**GIVEN REQUEST A**
Edit the entries starting at the line containing "How to Properly" and ending at the line containing "Events (243, 552)": replace "Resources" with "Guides" and leave everything else as it is. Return only those lines.

**GIVEN TEXT**
*****

Re: [PATCH v2] RISC-V: Probe misaligned access speed in parallel

From: Evan Green
Date: Wed Sep 20 2023 - 18:07:29 EST


On Wed, Sep 20, 2023 at 2:27 PM Atish Patra <atishp@xxxxxxxxxxxxxx> wrote:
>
> On Wed, Sep 20, 2023 at 2:04 PM Conor Dooley <conor@xxxxxxxxxx> wrote:
> >
> > Yo,
> >
> > On Wed, Sep 20, 2023 at 12:38:01PM -0700, Evan Green wrote:
> > > Probing for misaligned access speed takes about 0.06 seconds. On a
> > > system with 64 cores, doing this in smp_callin() means it's done
> > > serially, extending boot time by 3.8 seconds. That's a lot of boot time.
> > >
> > > Instead of measuring each CPU serially, let's do the measurements on
> > > all CPUs in parallel. If we disable preemption on all CPUs, the
> > > jiffies stop ticking, so we can do this in stages of 1) everybody
> > > except core 0, then 2) core 0.
> > >
> > > The measurement call in smp_callin() stays around, but is now
> > > conditionalized to only run if a new CPU shows up after the round of
> > > in-parallel measurements has run. The goal is to have the measurement
> > > call not run during boot or suspend/resume, but only on a hotplug
> > > addition.
> > >
> > > Reported-by: Jisheng Zhang <jszhang@xxxxxxxxxx>
> > > Closes: https://lore.kernel.org/all/mhng-9359993d-6872-4134-83ce-c97debe1cf9a@palmer-ri-x1c9/T/#mae9b8f40016f9df428829d33360144dc5026bcbf
> > > Fixes: 584ea6564bca ("RISC-V: Probe for unaligned access speed")

*****

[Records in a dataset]
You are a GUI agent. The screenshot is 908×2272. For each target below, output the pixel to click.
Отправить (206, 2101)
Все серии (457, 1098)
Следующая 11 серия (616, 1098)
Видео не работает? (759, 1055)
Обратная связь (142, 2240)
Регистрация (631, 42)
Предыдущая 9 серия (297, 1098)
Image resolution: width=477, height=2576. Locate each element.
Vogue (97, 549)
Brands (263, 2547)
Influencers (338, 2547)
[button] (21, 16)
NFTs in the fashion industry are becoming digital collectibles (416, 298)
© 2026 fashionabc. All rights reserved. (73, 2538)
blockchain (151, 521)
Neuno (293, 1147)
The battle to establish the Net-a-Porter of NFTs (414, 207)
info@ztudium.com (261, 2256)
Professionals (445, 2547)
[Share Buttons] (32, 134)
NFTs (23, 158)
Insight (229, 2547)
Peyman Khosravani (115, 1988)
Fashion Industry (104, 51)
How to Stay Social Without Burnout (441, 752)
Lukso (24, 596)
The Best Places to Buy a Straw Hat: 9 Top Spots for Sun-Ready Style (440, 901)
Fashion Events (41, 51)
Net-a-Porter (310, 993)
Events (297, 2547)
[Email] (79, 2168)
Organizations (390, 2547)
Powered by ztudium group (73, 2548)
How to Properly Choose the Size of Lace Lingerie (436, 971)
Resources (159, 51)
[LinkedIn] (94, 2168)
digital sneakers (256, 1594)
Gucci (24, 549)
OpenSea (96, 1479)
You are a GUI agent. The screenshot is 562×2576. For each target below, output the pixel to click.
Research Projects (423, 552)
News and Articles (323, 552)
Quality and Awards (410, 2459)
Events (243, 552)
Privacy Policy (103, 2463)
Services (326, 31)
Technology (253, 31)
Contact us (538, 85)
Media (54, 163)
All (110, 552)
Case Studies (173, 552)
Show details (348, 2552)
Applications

*****

**GIVEN REQUEST B**
Pick up the patch discussion on probing RISC-V misaligned access speed in parallel and continue it from the point where it stops.

**TASK RESULT A**
How to Properly Choose the Size of Lace Lingerie (436, 971)
Guides (159, 51)
[LinkedIn] (94, 2168)
digital sneakers (256, 1594)
Gucci (24, 549)
OpenSea (96, 1479)
You are a GUI agent. The screenshot is 562×2576. For each target below, output the pixel to click.
Research Projects (423, 552)
News and Articles (323, 552)
Quality and Awards (410, 2459)
Events (243, 552)

**TASK RESULT B**
> > > Signed-off-by: Evan Green <evan@xxxxxxxxxxxx>
> > > Reviewed-by: Andrew Jones <ajones@xxxxxxxxxxxxxxxx>
> > > Tested-by: Andrew Jones <ajones@xxxxxxxxxxxxxxxx>
> > >
> > > ---
> > >
> > > Changes in v2:
> > > - Removed new global, used system_state == SYSTEM_RUNNING instead
> > > (Jisheng)
> > > - Added tags
> > >
> > > arch/riscv/include/asm/cpufeature.h | 2 +-
> > > arch/riscv/kernel/cpufeature.c | 22 +++++++++++++++++-----
> > > arch/riscv/kernel/smpboot.c | 11 ++++++++++-
> > > 3 files changed, 28 insertions(+), 7 deletions(-)
> > >
> > > diff --git a/arch/riscv/include/asm/cpufeature.h b/arch/riscv/include/asm/cpufeature.h
> > > index d0345bd659c9..b139796392d0 100644
> > > --- a/arch/riscv/include/asm/cpufeature.h
> > > +++ b/arch/riscv/include/asm/cpufeature.h
> > > @@ -30,6 +30,6 @@ DECLARE_PER_CPU(long, misaligned_access_speed);
> > > /* Per-cpu ISA extensions. */
> > > extern struct riscv_isainfo hart_isa[NR_CPUS];
> > >
> > > -void check_unaligned_access(int cpu);
> > > +int check_unaligned_access(void *unused);
> > >
> > > #endif
> > > diff --git a/arch/riscv/kernel/cpufeature.c b/arch/riscv/kernel/cpufeature.c
> > > index 1cfbba65d11a..40bb854fcb96 100644
> > > --- a/arch/riscv/kernel/cpufeature.c
> > > +++ b/arch/riscv/kernel/cpufeature.c
> > > @@ -556,8 +556,9 @@ unsigned long riscv_get_elf_hwcap(void)
> > > return hwcap;
> > > }
> > >
> > > -void check_unaligned_access(int cpu)
> > > +int check_unaligned_access(void *unused)
> > > {
> > > + int cpu = smp_processor_id();
> > > u64 start_cycles, end_cycles;
> > > u64 word_cycles;
> > > u64 byte_cycles;
> > > @@ -571,7 +572,7 @@ void check_unaligned_access(int cpu)
> > > page = alloc_pages(GFP_NOWAIT, get_order(MISALIGNED_BUFFER_SIZE));
> > > if (!page) {
> > > pr_warn("Can't alloc pages to measure memcpy performance");
> > > - return;
> > > + return 0;
> >
> > Dumb question maybe, but I am limited setup wise at the moment due to
> > a hardware failure which makes checking stuff hard, why the signature
> > change? Requirement for on_each_cpu()?
> >
>
> Requirement for smp_call_on_cpu.

Right.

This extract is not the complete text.